Todd Warshaw/Getty Images

I found the ruins of Athens to be quite old and in a state of poor repair. So, when a road trip was suggested, in search of fresher and better preserved artifacts, I was all for it. That others in my group decided upon Delphi as a destination, with a possible visit to the Oracle himself. This was little concern to me. Wherever we went, it would be a day away from the Olympics, second-hand smoke, and the odd grinding sounds in the hotel room above mine.

Now Delphi, from what I've since read, was once known as the center of the world, attracting visitors going on three centuries now. I'm not sure about that. If it was truly the center of the world, we could have gotten much better directions. The car rental agent in Athens assured us we couldn't miss it and, assuming we found a way out of the city center parking lot, would take us three hours, tops.

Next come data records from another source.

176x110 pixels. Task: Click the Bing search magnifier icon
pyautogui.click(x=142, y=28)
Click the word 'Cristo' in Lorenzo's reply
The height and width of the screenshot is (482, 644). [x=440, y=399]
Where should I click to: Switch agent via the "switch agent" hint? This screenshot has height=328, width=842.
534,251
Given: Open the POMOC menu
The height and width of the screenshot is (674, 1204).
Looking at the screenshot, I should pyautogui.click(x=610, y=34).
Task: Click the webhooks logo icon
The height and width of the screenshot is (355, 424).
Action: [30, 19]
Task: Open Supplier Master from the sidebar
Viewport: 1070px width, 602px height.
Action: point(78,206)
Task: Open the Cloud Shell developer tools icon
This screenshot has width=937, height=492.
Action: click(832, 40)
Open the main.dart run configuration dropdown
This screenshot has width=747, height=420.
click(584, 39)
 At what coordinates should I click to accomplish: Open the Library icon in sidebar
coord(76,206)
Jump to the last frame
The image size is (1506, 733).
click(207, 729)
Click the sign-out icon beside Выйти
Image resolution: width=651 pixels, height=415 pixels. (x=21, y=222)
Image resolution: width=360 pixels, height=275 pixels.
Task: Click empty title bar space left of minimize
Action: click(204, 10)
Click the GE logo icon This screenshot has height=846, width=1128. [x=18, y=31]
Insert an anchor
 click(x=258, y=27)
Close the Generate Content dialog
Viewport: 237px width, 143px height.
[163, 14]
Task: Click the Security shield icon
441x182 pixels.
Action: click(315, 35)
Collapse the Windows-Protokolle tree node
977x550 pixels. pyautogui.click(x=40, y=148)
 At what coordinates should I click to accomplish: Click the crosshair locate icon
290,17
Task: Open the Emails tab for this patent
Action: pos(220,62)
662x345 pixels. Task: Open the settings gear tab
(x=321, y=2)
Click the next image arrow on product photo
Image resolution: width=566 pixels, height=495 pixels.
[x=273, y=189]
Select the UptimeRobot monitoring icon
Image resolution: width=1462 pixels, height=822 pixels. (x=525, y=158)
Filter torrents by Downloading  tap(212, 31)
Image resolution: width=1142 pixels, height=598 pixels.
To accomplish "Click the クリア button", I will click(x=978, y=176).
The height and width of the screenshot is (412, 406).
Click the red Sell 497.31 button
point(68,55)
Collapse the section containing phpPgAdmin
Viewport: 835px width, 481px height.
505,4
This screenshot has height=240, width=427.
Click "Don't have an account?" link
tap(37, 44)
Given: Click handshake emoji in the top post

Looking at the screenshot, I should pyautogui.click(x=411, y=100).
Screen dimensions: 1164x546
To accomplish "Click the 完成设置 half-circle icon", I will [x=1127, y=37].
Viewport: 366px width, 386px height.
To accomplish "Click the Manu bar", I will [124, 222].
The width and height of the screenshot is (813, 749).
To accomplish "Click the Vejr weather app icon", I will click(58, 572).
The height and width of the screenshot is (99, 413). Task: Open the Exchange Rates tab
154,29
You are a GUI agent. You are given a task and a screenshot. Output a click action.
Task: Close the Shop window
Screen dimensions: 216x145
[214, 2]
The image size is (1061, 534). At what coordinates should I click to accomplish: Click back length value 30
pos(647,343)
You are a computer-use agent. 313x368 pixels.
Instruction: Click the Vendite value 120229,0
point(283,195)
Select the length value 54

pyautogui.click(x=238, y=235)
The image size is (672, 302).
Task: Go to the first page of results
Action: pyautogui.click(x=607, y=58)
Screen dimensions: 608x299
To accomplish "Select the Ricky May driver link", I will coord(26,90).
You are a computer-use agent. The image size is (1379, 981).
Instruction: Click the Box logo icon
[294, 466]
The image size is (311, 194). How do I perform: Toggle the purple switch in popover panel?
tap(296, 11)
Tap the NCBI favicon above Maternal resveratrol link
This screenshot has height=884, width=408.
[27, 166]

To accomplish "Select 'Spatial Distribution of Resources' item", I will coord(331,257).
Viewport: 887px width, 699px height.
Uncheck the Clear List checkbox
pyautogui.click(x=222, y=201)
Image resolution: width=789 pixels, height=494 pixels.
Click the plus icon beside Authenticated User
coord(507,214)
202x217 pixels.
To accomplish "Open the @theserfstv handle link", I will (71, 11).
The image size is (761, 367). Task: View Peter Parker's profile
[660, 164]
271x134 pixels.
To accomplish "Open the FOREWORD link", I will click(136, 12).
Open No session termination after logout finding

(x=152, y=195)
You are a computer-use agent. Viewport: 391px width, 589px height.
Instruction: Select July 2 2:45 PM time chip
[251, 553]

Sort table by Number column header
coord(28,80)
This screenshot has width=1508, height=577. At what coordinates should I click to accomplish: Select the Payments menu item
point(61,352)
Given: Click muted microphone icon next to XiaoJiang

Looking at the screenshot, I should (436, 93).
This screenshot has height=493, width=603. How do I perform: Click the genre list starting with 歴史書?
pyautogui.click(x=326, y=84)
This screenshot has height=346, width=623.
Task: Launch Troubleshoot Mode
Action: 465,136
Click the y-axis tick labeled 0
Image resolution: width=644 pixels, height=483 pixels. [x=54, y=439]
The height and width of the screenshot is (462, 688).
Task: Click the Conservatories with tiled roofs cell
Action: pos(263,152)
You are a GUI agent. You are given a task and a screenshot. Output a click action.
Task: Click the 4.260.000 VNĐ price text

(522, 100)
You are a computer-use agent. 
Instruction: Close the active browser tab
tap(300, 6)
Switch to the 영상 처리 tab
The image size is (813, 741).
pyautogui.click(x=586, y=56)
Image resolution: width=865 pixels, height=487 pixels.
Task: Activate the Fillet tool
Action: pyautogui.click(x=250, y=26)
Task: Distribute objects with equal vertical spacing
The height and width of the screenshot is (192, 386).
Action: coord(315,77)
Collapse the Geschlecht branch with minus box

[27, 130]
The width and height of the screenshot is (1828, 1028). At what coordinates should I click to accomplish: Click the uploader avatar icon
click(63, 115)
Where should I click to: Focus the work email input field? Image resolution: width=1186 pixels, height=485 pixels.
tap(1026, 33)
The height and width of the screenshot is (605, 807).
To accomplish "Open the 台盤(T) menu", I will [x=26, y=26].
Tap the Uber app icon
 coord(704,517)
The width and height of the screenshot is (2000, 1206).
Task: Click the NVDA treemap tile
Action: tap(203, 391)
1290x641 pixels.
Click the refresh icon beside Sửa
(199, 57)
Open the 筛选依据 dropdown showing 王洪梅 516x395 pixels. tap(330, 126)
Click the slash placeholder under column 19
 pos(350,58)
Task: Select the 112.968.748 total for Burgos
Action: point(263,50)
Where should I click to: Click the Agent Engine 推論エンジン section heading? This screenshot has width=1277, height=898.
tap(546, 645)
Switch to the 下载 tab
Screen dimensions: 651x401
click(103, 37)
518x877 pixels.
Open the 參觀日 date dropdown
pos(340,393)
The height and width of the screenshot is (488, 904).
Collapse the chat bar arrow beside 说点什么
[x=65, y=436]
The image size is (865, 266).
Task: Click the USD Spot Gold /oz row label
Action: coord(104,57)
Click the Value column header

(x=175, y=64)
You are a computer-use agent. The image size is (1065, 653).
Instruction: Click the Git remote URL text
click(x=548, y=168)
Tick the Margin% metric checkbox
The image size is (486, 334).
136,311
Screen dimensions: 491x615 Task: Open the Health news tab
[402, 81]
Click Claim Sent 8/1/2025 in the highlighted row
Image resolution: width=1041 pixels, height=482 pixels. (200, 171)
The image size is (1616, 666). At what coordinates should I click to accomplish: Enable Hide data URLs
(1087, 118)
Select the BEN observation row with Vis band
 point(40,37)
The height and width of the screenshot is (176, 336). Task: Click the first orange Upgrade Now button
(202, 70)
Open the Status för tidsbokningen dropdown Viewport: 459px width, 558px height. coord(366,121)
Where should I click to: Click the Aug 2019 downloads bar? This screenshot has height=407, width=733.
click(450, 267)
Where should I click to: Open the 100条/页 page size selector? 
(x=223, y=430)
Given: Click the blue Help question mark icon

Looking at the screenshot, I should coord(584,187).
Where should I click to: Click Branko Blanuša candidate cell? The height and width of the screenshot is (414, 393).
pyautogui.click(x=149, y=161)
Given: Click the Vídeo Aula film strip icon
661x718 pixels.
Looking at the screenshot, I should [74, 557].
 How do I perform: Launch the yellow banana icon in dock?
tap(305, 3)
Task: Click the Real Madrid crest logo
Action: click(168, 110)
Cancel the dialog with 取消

Our wheelman, and fellow Sports Illustrated scribe Jack McCallum, felt he could whittle that time down considerably. He was reassured when he reached a speed of 140 on The National Road, but backed off his ETA when he realized that was only his metric rate. In any case, we should have paid more attention to details like East and West. But then again, signage in Greece is sparse and unpredictable. It is no complaint against Jack that we ended up going in the wrong direction and saw sea ports where olive groves should have been.

Instead of backtracking (which would have conceded any possibility of on-time arrival), we opted for a shortcut on The Old Mountain Road. Not for nothing was it named thus. Although it could also have been called the Old Winding Mountain Road, or even Red Asphalt. It was twisty, filled with truck traffic and impatient fellows who felt it was great sport to pass on blind curves. Alongside the roadside, perhaps every 10 yards, were small shrines, like elaborate mailboxes, to illustrate the penalty for a botched pass. Many would have preferred to pay a small fine.

We were on the Old Mountain Road for nearly three hours and did not reach Delphi, but only the ancient city of Thebes, where we stopped to have grilled chicken sandwiches at a fast-food joint. Another of our party, SI columnist Steve Rushin, suggested we continue on, if only to sock the Oracle in the puss, turn around cartoon-style and head home.

We drove a little further, through nice looking valleys where all the makings of Greek salads come. But no sign of Delphi. Literally, no signs whatsoever. Certainly none we could read. Panicking somewhat, we stopped to ask directions. We were assured we were indeed on the way, and it would take us no more than three hours to get there.

That lacked the proper encouragement we required at this point and we did a quick U-turn and headed back to Athens, which we couldn't find right away, either. The trip wasn't entirely a success; in fact it had been, by any account, a wasted day. Still, as Jack said upon handing over the rental car keys, we had made good time.